Best Feature Documentary Winner

BOODY: The Sumo Pharao

BOODY, known by his wrestling name ''Osunaarashi'' (The Great Sand Storm), is the first Sumo wrestler of his kind ever to make it to the professional Sumo world in Japan. He is celebrated for being one of the most noted, strong wrestlers in the top Sumo ranks. The documentary brings out BOODY's journey from ''Al-Bagalt'', the small village in the country side of Egypt where he grew up, all the way to Tokyo right into the one-of-a-kind professional Sumo world.

Sarah Riad

Best Foreign Documentary Winner

FIGHTING TO WIN

The life, struggle and challenges of one the world’s best MMA coach to overcome obstacles and fight for the podium. Andre Pederneiras leads a successful team called Nova União. The lives of his fighters follow similar stories: childhood poverty, abandonment and starvation. Pederneiras is not only a coach but also a father for these men who come from all over the country to fight, win and hopefully change their destinies. The film reveals the determined coach mentoring Jose Aldo, Renan Barão, Eduardo Dantas and other fearless champions confronting arduous physical and mental challenges to become champions.

Leandro Lima

Best Music Score Winner

Born in Heinola

A story of four Finnish boys growing up during the devastating 90's recession. They live in the small, timber industrial town of Heinola. As the parents of these young teens struggle through hard economic times, the four very different guys meet by coincidence to form the punk band Apulanta (fertilizer). Nowadays Apulanta is one of the most famous bands in Finland.

Tuukka Temonen

Best Music Video Winner

Shift K3y x Born Dirty – Misbehave

Pierre-Joseph Secondi

Best Photograph Winner

Eléctrico Cielo

Best Picture Winner

Johnny Walker

A washed up Hollywood director is trapped in a remote castle by his own fears until the arrival of a mysterious woman offers him possible salvation. Inspired by Dostoevsky's 'Notes from the Underground', Johnny Walker attempts to answer the burning question: Is living a long life vulgar, immoral or just plain bad manners?

Kris De Meester

Best Producer Winner

Chasing The First Time

Dominique Auxila Frugaard

Best Screenplay Winner

In the Voodoo Parlour of Marie Laveau

Voodoo Queen Marie Laveau faces a grievous threat from an unknown enemy determined to take her position — and her life. To overthrow the mystery rival, she creates the grandest, most arduous ritual journey of her life. But this journey takes unexpected turns to self-discovery, and reveal to Marie Laveau the real nature and the true source of her power.

Best Short Documentary Winner

The Gallerist

Considering the current tech spiral that is being inflicted upon the city of San Francisco, one space Book and Job Gallery, headed by Carson Lancaster represents the former SF; the dark undercurrent, the repellant, erratic, mysterious, elements of San Francisco that are slowly dying. I met Carson 2 years ago in San Francisco on a photo journey for a danish company. I fell in love with his gallery and the insane neighborhood where he lived. I immediately wanted to document it! 2 years after I traveled to USA again to film him and did a piece about his philosophy on life.

jonas normann

Best Short Film Winner

Chasing The First Time

Dominique Auxila Frugaard

Best Trailer Winner

Mood-Trailer WHERE ARE YOU GOING, HABIBI?
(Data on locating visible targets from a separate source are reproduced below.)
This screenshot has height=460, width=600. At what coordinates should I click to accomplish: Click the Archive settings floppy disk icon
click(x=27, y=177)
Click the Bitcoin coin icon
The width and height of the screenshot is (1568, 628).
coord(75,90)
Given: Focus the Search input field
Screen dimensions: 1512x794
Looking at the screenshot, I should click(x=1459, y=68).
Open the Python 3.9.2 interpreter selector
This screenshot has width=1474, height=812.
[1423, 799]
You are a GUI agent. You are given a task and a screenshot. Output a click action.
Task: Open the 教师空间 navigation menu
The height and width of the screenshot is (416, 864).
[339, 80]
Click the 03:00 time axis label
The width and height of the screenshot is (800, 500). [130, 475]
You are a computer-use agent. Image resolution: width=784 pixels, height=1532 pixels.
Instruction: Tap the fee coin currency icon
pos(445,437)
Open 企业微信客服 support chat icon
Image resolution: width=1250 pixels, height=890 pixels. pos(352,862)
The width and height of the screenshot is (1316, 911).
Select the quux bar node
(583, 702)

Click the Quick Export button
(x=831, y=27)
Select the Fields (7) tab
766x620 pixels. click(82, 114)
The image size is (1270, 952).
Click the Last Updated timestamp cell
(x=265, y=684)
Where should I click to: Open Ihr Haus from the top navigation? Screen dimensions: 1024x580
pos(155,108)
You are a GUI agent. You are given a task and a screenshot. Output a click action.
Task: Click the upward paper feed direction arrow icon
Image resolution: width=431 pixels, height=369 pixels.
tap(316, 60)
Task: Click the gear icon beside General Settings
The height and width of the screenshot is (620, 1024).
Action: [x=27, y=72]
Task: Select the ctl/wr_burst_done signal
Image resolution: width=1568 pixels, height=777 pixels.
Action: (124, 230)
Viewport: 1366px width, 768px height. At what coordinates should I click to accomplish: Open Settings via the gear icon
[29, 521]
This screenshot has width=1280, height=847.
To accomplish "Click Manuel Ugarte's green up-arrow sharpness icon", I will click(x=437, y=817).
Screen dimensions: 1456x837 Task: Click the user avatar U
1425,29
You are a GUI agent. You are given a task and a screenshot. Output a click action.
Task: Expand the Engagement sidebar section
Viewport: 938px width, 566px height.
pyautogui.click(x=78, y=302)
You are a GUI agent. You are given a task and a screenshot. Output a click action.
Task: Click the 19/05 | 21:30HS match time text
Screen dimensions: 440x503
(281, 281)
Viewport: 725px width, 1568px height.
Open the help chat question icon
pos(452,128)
This teaser-trailer was made before the actual shooting for the crowdfunding campaign of the movie WHERE ARE YOU GOING, HABIBI? and shows the mood of the film but is stand alone project with different pictures and scenes than in the movie but telling its story in a simple way.

Tor Iben

Humanitarian Award Winner

The Surge

On November 8, 2013, super typhoon Haiyan struck the Philippines. Known locally as Yolanda, it claimed over 7,000 lives and left 3,000 missing and millions homeless. While some regions were spared, the aftermath found the Filipino people bewildered and furious at their government's handling of the disaster. This is a story of a people's courage, their cry for justice and their hope for change in one of the world's most corrupt countries.